|Occupation||Composer, Conductor, Performer|
Otto Ketting was born in Amsterdam. He studied trumpet at the Conservatory of The Hague, and composition with Karl Amadeus Hartmann in Munich.
He was active as a trumpet player for several years with, among others, the Residentie Orkest in The Hague. Since 1961 he has dedicated himself primarily to composition and conducting. Ketting was professor of composition at the Rotterdam Conservatory from 1967 to 1971 and at the Royal Conservatory of The Hague from 1971 to 1974. From 1978 to 1991 he conducted contemporary music ensembles at the Rotterdam Conservatory. As a conductor Ketting has performed with various orchestras, performing his own compositions as well as works by other contemporary composers.

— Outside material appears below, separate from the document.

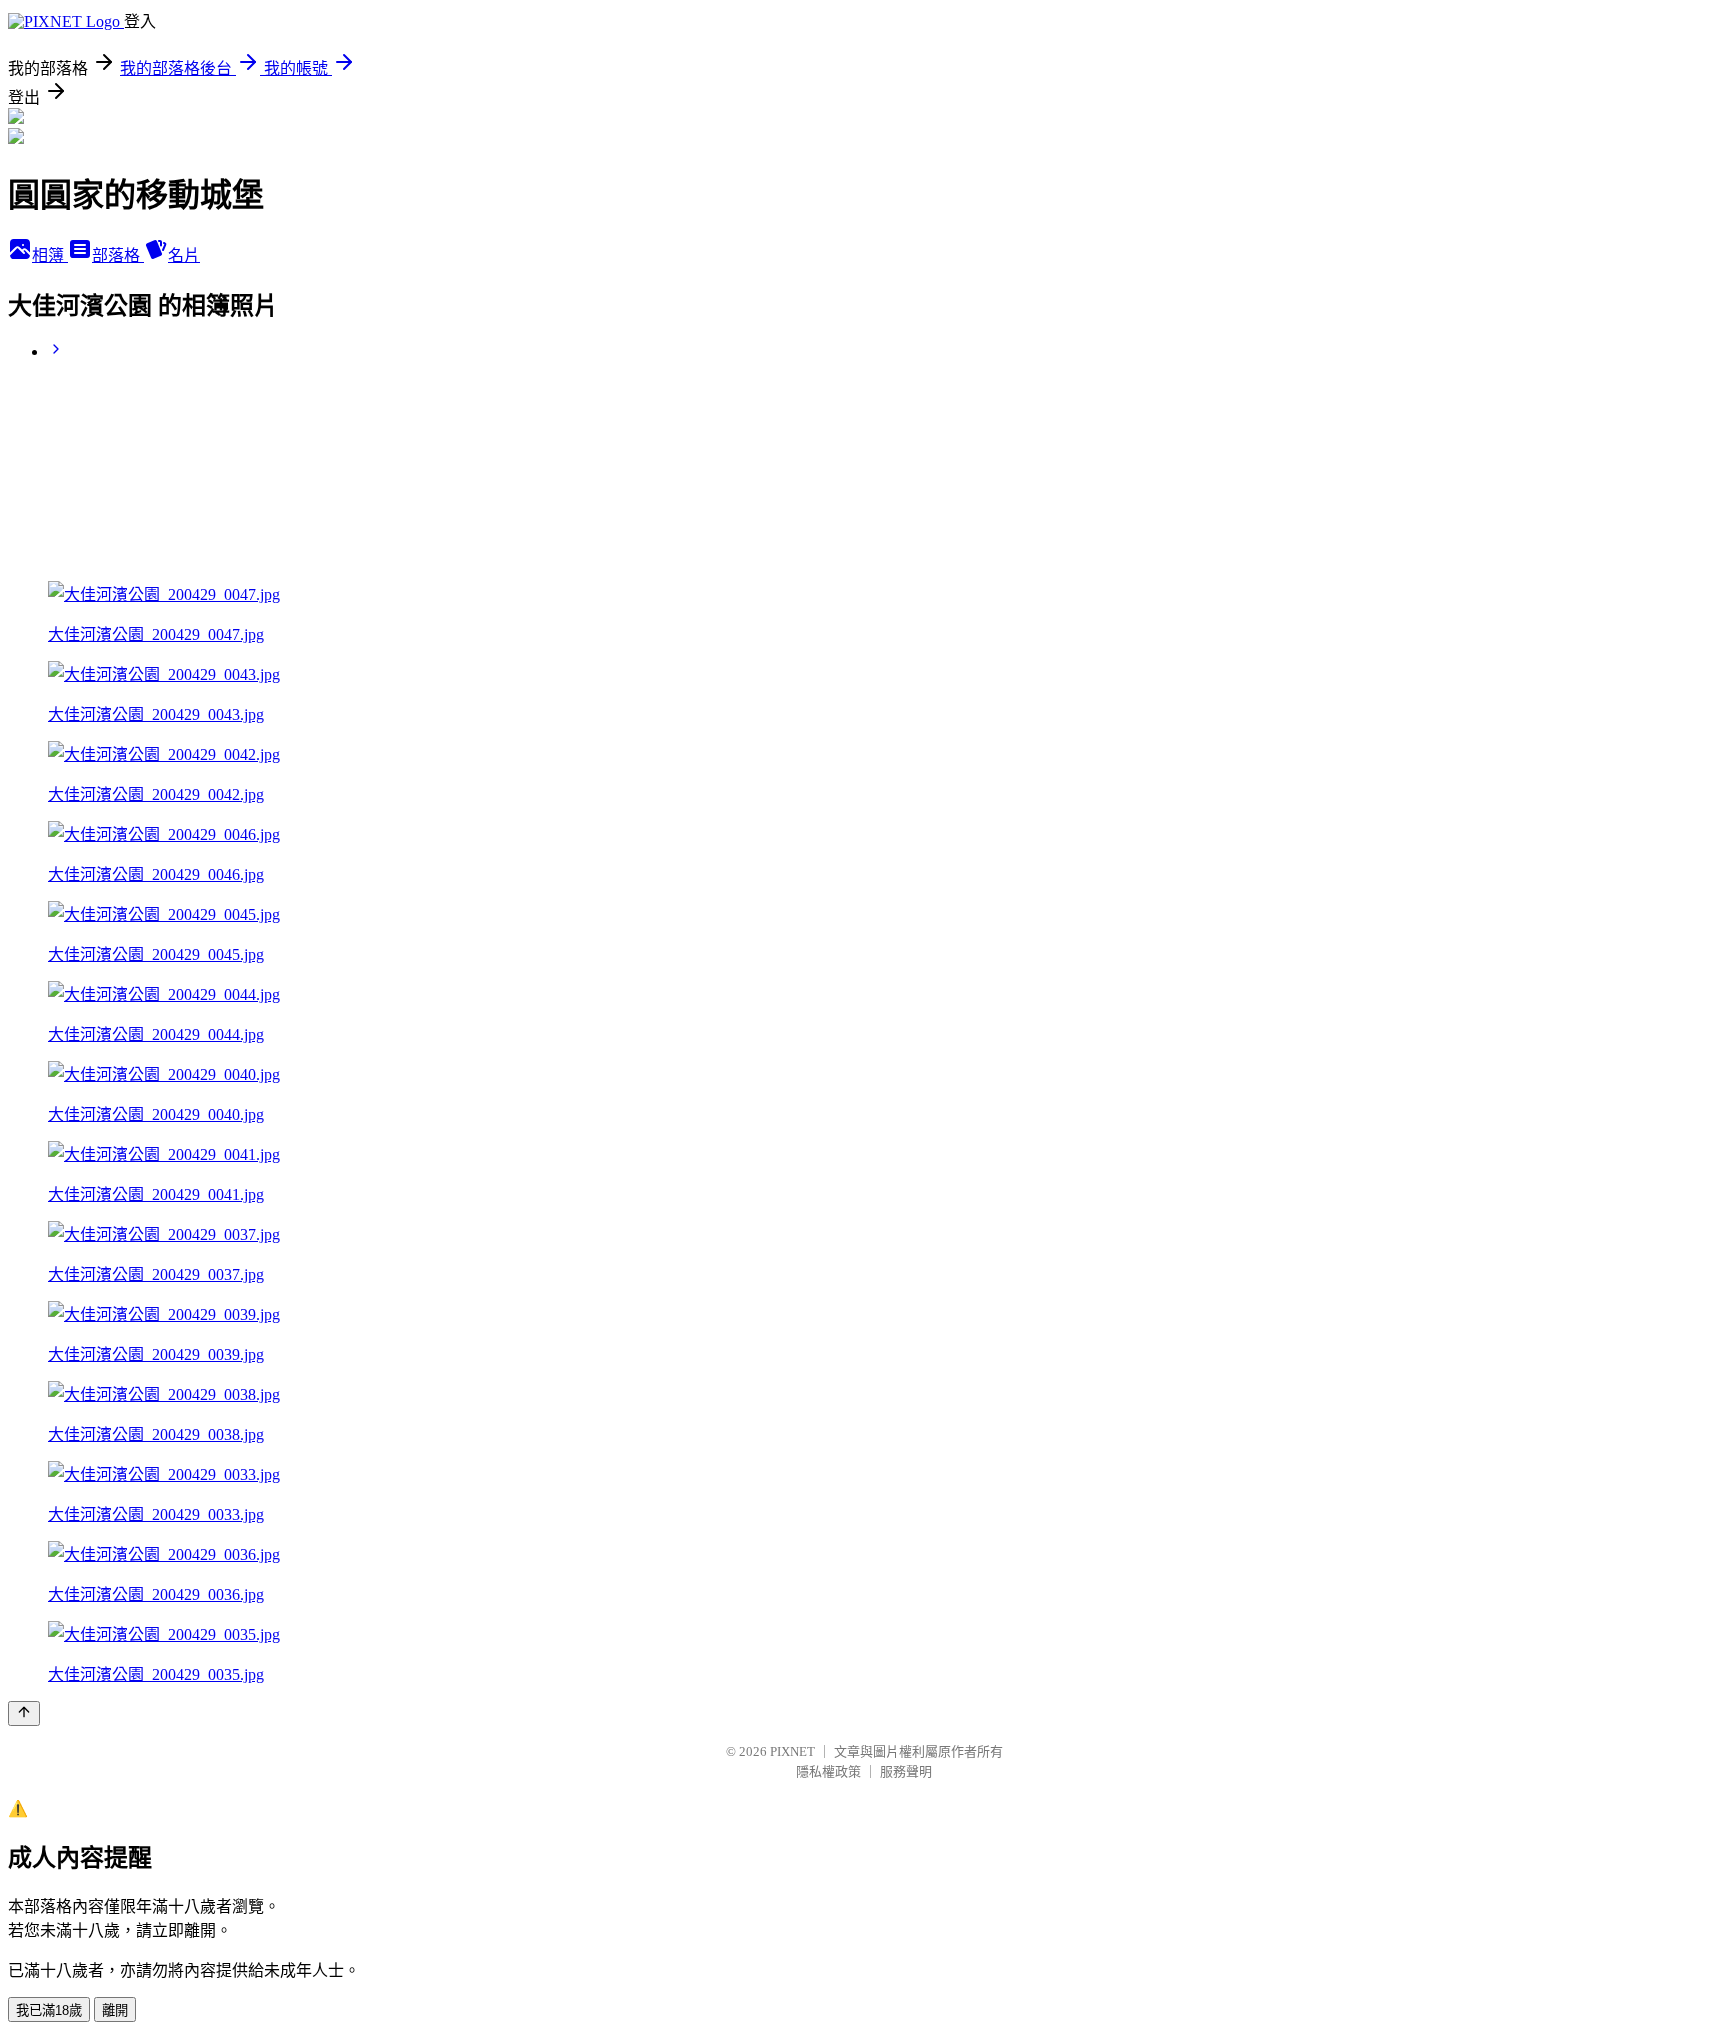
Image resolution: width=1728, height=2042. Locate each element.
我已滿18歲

One of his most successful works is Time machine (1972). It received performances during the ISCM Festival of 1974, and furthermore in New York, Philadelphia, Washington DC, San Francisco, La Rochelle, Liverpool, Munich, Hannover, Vienna, Hong Kong and various places in The Netherlands. The Symphony for saxophones and orchestra was broadcasted by radio stations in 25 countries, and conducted by Ernest Bour in the Warsaw Autumn Festival. Ketting wrote three operas: Dummies (1974), O, gij, rhinoceros (O, thou rhinoceros) (1977) and Ithaka (1986), which premiered as opening performance of the Amsterdam Opera House (Het Muziektheater) in September of 1986. In October of 1990 the composer himself conducted the première of his Symphony no. 3 (1990) with the Radio Philharmonic Orchestra in the Amsterdam Concertgebouw. In 1994 he completed a four-piece composition written for several ensembles: De overtocht (The Passage, 1992), Het oponthoud (The Delay, 1993), De aankomst (The Arrival, 1993) and Kom, over de zeeën (Come, over the seas, 1994).
His orchestral compositions Passacaglia and Due canzoni (1957) were awarded the 1958 Gaudeamus Composition Prize and the latter was performed during the 1963 Warsaw Autumn Festival. For Time machine Ketting received the Kees van Baaren Prize of the Johan Wagenaarstichting in 1973. The Symphony for saxophones and orchestra (1978) was awarded second prize on the UNESCO Rostrum of composers, and the Matthijs Vermeulen Prize. In 1992 his Third symphony (1990) was awarded the American Barlow Prize.